Entró a la iglesia, a la bella y santa catedral.
El vio la puerta ancha. La entrada es gratis.
Y quienes lo observaron, alegan:
ante el altar está y ante la talla magestuosa
de Jesús crucificado, murmura cosas
después que se ha clavado de rodillas.
Entró él, sucio y flaco, el pordiosero.
Entró y ninguno duda, todos ven
lo que es, por maloliente. O adivinan,
o interpretan que el individuo está en la inopia,
que es la miseria viva, quizás el vicio,
una epidemia andante, una piltrafa.
¿Qué podrá decir a Dios un hombre como ése?
Y después, al verlo de salida, un sacristán
o un guardia, alguno que es veedor de las piedades,
le pregunta: ¿Qué le dijíste a Dios?
«Nada. Dios no existe».
3-02-1992 / De El hombre extendido
*
El pordiosero (2)
Este es un gran palacio, Dios mío.
¡Qué Ecclesia Mater, qué templo,
qué altura, qué pasillos, qué grandeza!
Me dijeron que es tu casa, ¡ay!
yo ni una choza tengo. Duermo en la calle
y en la noche como un tiliche al viento
es mi osario, como brevario de angustia
es mi frío; con un rezo de muerte
pido mi mañana.
Nadie me quiere matar y soy tan cobarde
para hacerlo yo mismo; el hambre es mi cotidiana cuota
de castigo. La tristeza es una inventiva permanente
de mi aliento. Yo no tengo otro presente
que arrastrarme; ni más pensamiento que morir
con asco de mí mismo, que sentirme culpable
porque nadie me quiere, o porque no tengo a nadie.
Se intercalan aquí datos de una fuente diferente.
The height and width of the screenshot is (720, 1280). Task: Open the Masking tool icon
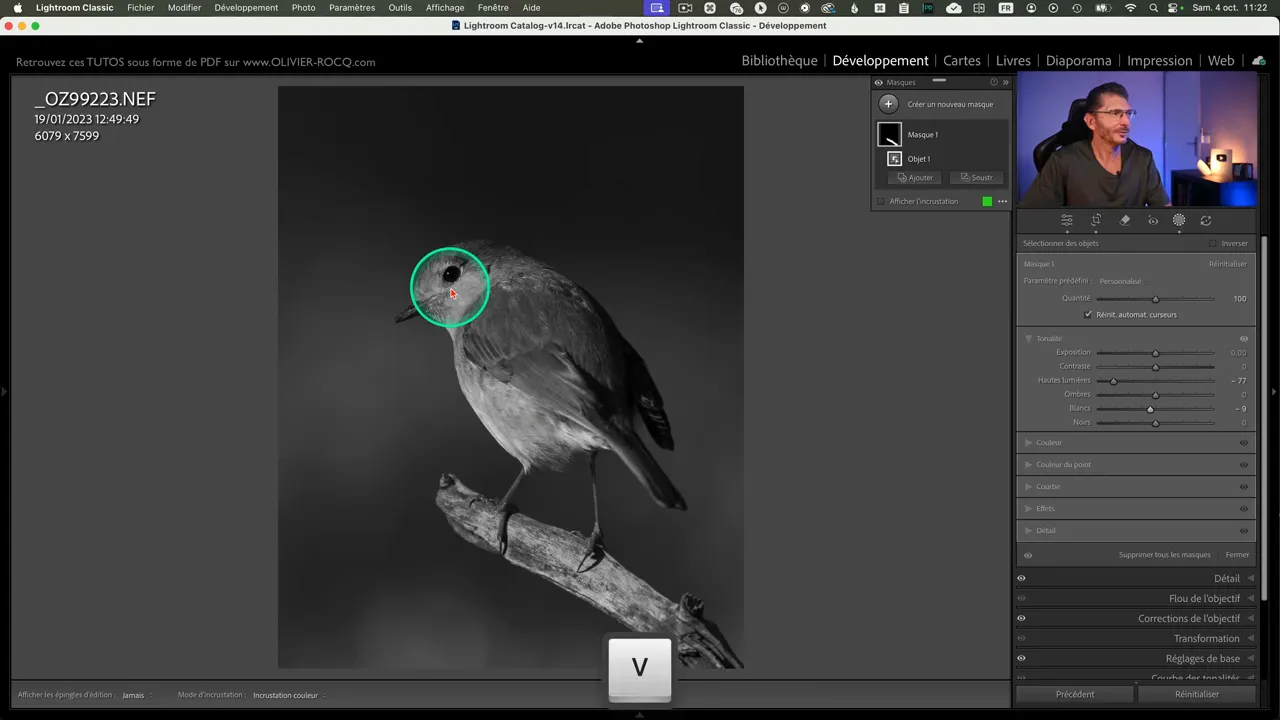1179,221
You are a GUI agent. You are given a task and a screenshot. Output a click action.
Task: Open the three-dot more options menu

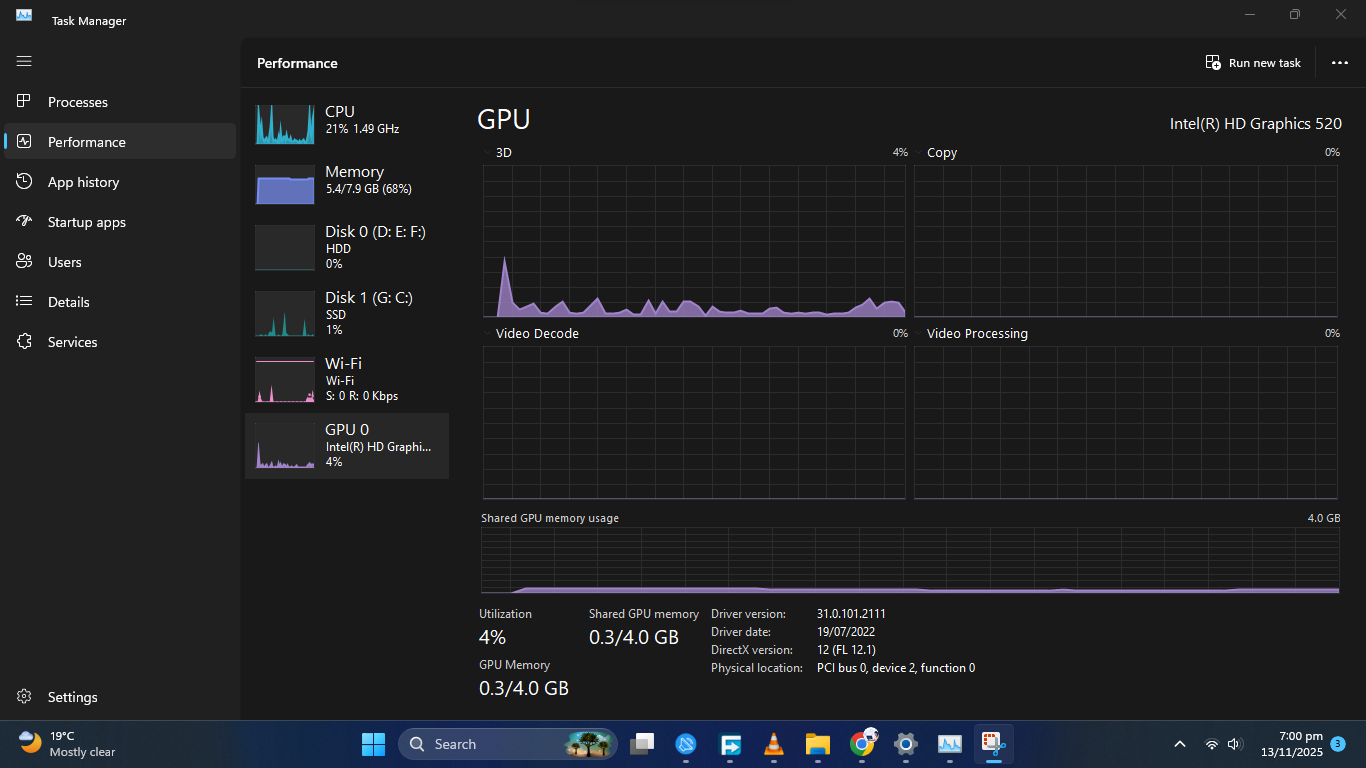(1340, 63)
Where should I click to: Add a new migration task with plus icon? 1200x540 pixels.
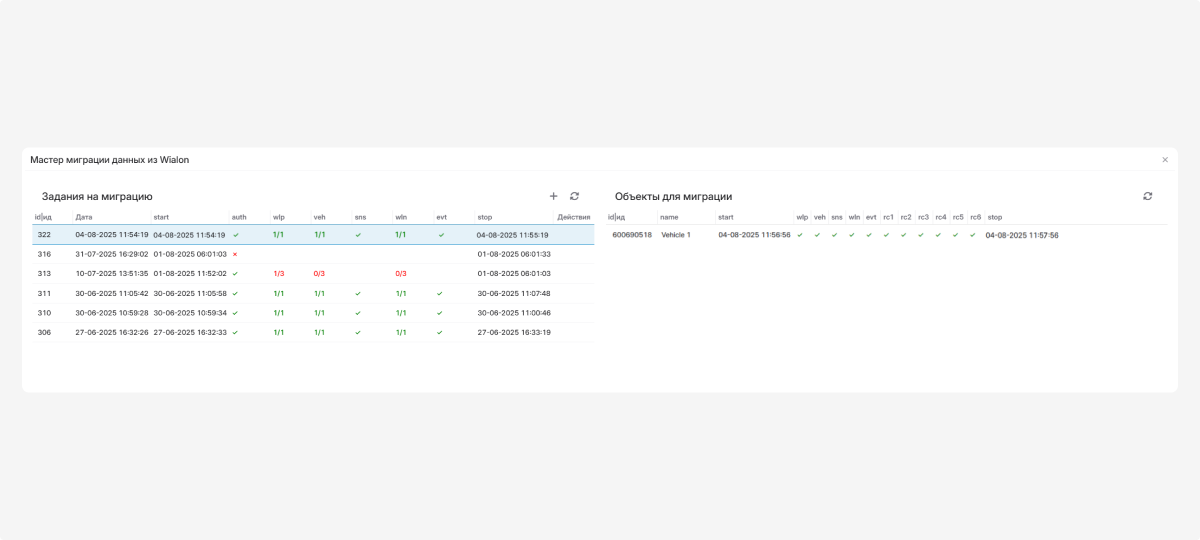pos(554,196)
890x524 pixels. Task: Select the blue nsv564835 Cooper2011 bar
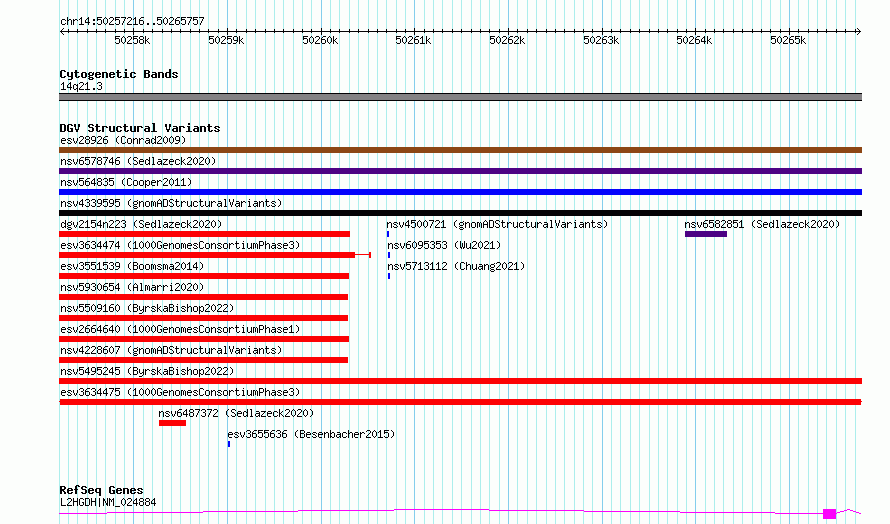click(460, 192)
No me tengas en pie ni de rodillas un día más.
Tú eres privilegiado. Mira que casas tienes.
Domus dei, en cada lado, catedrales.
Tú no te mojas. No padeces frío.
Yo sí lo padezco todo, todo hasta decir tu nombre
como último recurso: ¡Asesíname!
yo no soy inocente; todo fracaso es mío.
Que tú me mates no es infame; para mí,
ha de ser un privilegio.
3-12-1992 / De El hombre extendido
*
El pordiosero (3)
¡Por Dios! cero lágrimas por mí,
cero misericordia. No me levanten al día
que yo no quiero verlo, déjenme
en el chiscón, sobre mis cartones
con el abrigo mugriento.
Ustedes no saben la angustia de una mañana
con la polilla interior come que come,
con el sol taladrando mi carne
para que hieda mi estercolero
tan lleno de escorpiones.
¡Por dios! hoy no extenderé mi mano.
Me duelen los cuatro dígitos que tengo.
El pulgar yo lo perdí; me lo mordió
por unas pulgas un perro callejero.
¡Yo sueño mi reposo!
hasta un mendigo sueña con su osario.
Bendigo el día en que mis ojos
no quedarán abiertos; maldigo el día
de lástimas públicas que salen de la boca,
pero que siguen de largo. Bendigo la sombra
que, a pesar de todo, no quiero.
¡Por dios! hoy estiro mis pies.
Lo más que puedo porque mis piernas
duelen, por vagar demasiado, y la artritis
se asoma, sin acabar de matarme.
¡Por dios, cero lástima que atardece
y quiero que antes de la noche,
acabe con mis ojos!
3-14-1992 / El hombre extendido
*
El pordiosero (4)
Ese tiempo que pierdes en lamento
dámelo, pordiosero; ven siempre aquí
donde yo, como un árbol, ofrezco
sombra, atenuaré la brisa para que sea una caricia,
susurro de viento que te dirá
«te quiero, sonríe, tú no estás solo».
El árbol habla. Tú observa: Vibrante
es el misterio, cubierto de corteza.
Dentro del tronco hay un diálogo constante
de sustancia, un llamado a que vengan
y lo huelan, lo oigan, lo abracen
con lo que puedan las manos;
lo bendigan cuando ofrece alimento,
cuando su fruto, que es más que palabra,
place a la boca, al agradecimiento.
Yo soy el Arbol más árbol de los árboles
y conozco cada estación de alma,
aún inhóspitos inviernos;
pero yo, desde antes de la sequía,
o el temblor que desamparo,
a los pájaros aliento, yo hospedo
lo que grazna y lo que pía; yo antes del estío,
alimento la tierra para el mundo,
yo soy un pulmón, oxigeno hasta a los homicidas
que no dialogan conmigo.
¿Cómo no hacerte mi amigo? Tú, pordiosero,
que te duermes al pie de mis raíces y me besas
las uñas y el predio entero de mis hojarascas.
Ven, sueña a mi lado. Te observo y me place
que mi sombra te sea el temporal consuelo.